Electrophysiological recordings from Purkinje cells were made with a Multiclamp 700A amplifier (Axon Instruments). Pipettes were pulled to a resistance of 2–6 MΩ, used for loose cell-attached and whole-cell current-clamp recordings, and filled with ACSF or a solution containing 130 mM methanesulfonic acid, 10 mM HEPES, 7 mM KCl, 2 mM Na2ATP, 2 mM MgATP, 0.4 mM Na2GTP, 0.05 mM EGTA, and biocytin (0.4%), respectively. In whole-cell recordings, pauses after bursts evoked by PF stimulation decreased gradually with time. Pause durations did not change systematically in cell-attached recordings with seal resistances between 10 and 100 MΩ. Tight seals were avoided because they often resulted in spontaneous transitions to the whole-cell configuration. Liquid junction potentials were not corrected for. Parallel fibers were stimulated with pipettes containing ACSF placed >50 μm below the dendritic tree of the recorded cell so that activation of the CF could be avoided. CFs were activated with a second ACSF-filled electrode placed in the granule cell layer. GABAA receptors were blocked by bath application of the specific antagonist SR95531 (“SR”) (Hamann et al., 1988), except when otherwise noted. Data were low-pass filtered at 4–10 kHz and sampled at 20 kHz with a 1321A Digidata A/D converter (Axon Instruments). Data were analyzed offline with Igor Pro (Wavemetrics). Data are presented as mean ± SE, and statistical significance was tested with the Student's unpaired t test. Data in Figure 4C were averaged over 2 min bins, and statistical significance was calculated from the binned data.
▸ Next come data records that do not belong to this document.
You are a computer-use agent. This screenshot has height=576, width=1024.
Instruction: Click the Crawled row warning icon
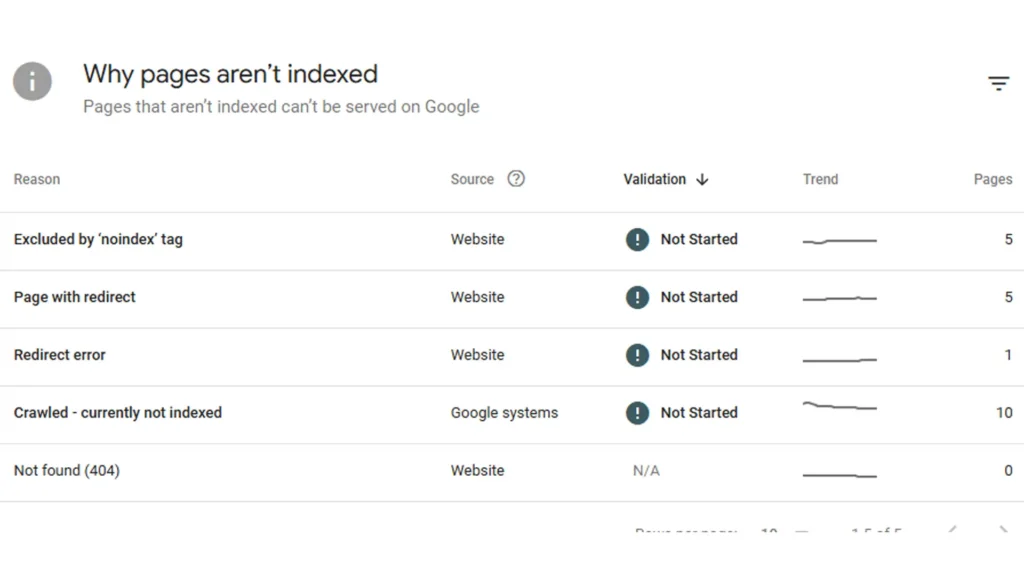click(637, 413)

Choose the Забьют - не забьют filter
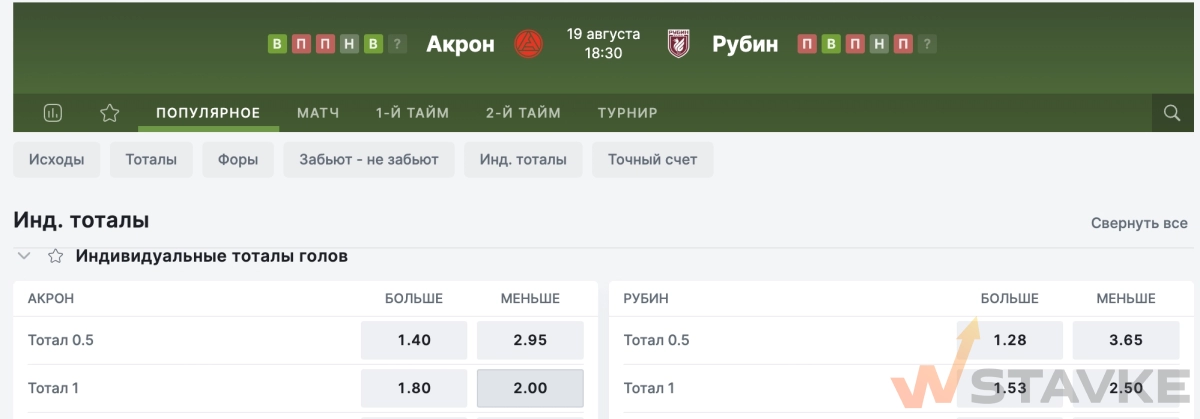coord(369,160)
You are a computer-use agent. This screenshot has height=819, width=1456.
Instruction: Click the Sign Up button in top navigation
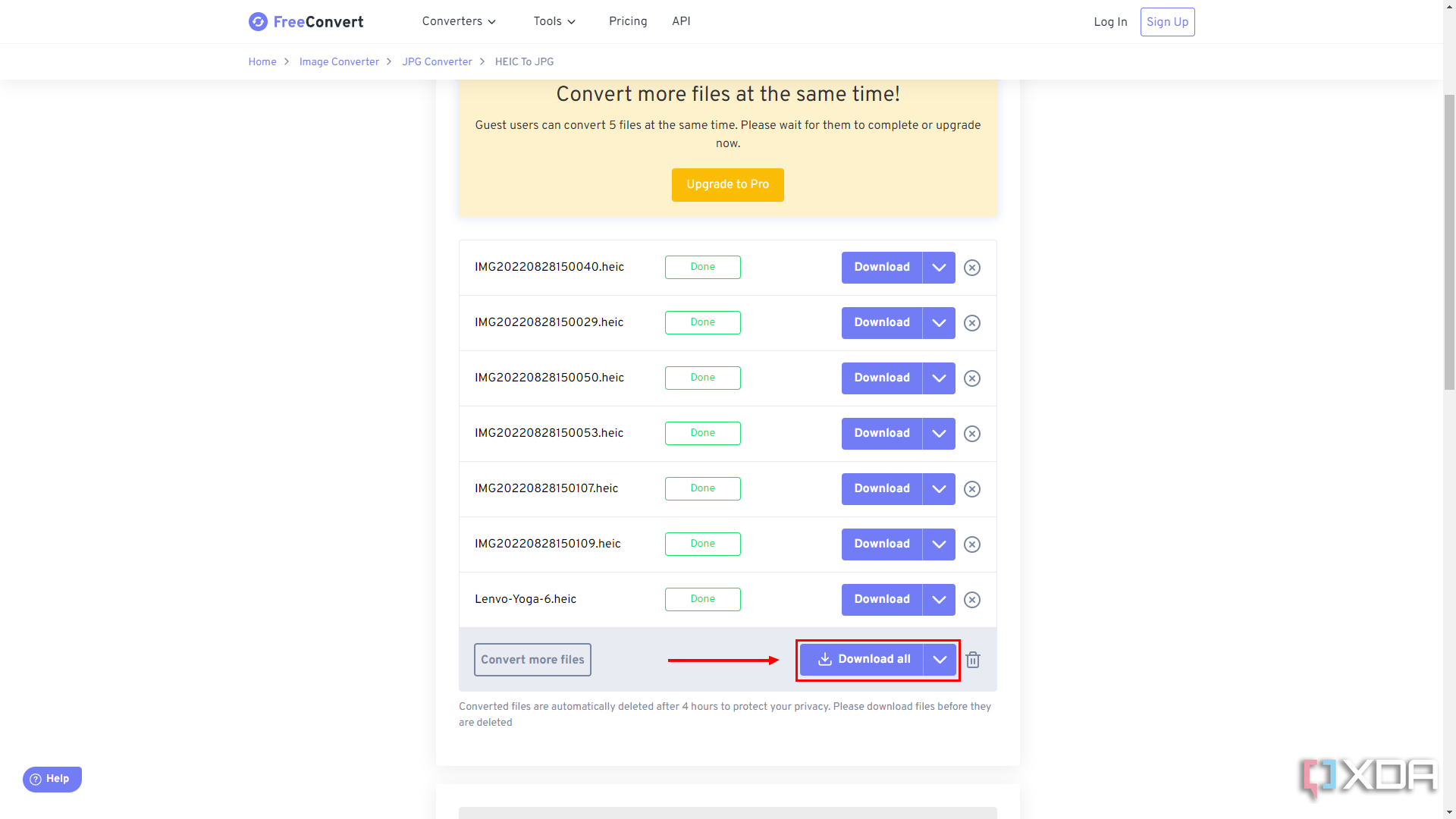pos(1167,22)
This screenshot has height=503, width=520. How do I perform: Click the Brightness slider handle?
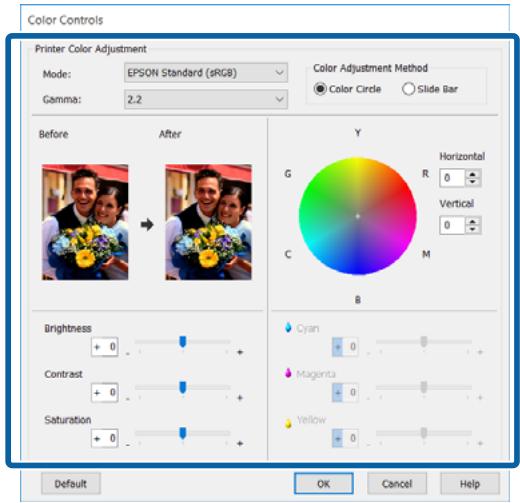[x=183, y=342]
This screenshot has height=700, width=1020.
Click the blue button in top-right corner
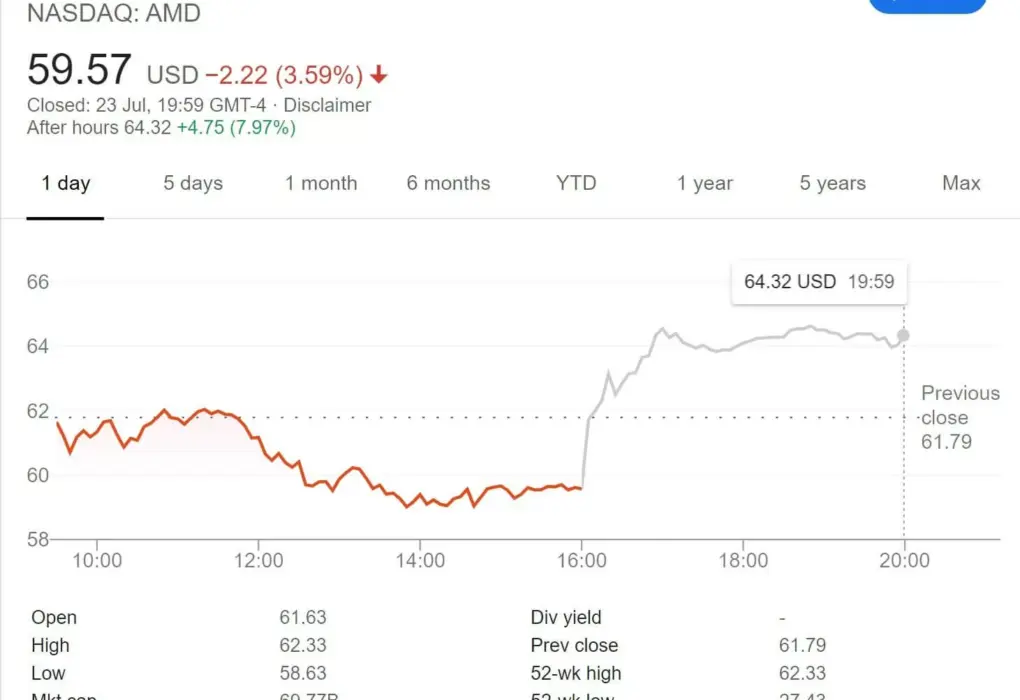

Single-Unit Recordings of Floccular Purkinje Cells In Vivo

Adult LTD-deficient L7-PKCi mice (n = 9) and wild-type littermates (n = 13) were prepared for chronic recording experiments and subjected to optokinetic stimulation as described in detail by De Zeeuw et al. (1998) and by Goossens et al. (2004). All preparations were done according to the European Community Council Directive (86/609/EEC) and approved by the Dutch Ethical Committee (DEC) for animal experiments. In brief, the animals were anesthetized, and they received a pedestal and a recording chamber placed over the paramedian lobule of the cerebellum. Subsequently, the animals were allowed to recover for a period of 3–4 days, and extracellular Purkinje-cell activity was recorded from the left flocculus. The electrophysiological signals were amplified, filtered, digitized, and analyzed with MATLAB (Cyberamp and CED 1401 plus units, CED; Mathworks). Single units were identified by the presence of a clean pause in simple-spike firing of at least 5 ms after the occurrence of a complex spike. The simple-spike activity was recorded during both spontaneous activity in the dark and optokinetic stimulation. Binocular visual stimulation was provided by a drum consisting of a random, black-and-white pattern rotating with an amplitude of 5° at 0.05 Hz or 0.2 Hz. Once a floccular Purkinje cell was isolated, the preferred axis of modulation was determined by rotating the optokinetic stimulus around the vertical axis or a horizontal axis at 135° azimuth, ipsilateral to the side of the recording. Only Purkinje cells with a preferred rotation around the vertical axis were used for the present study. Cumulative probabilities of simple-spike interspike intervals were calculated with all interspike intervals per stimulus condition.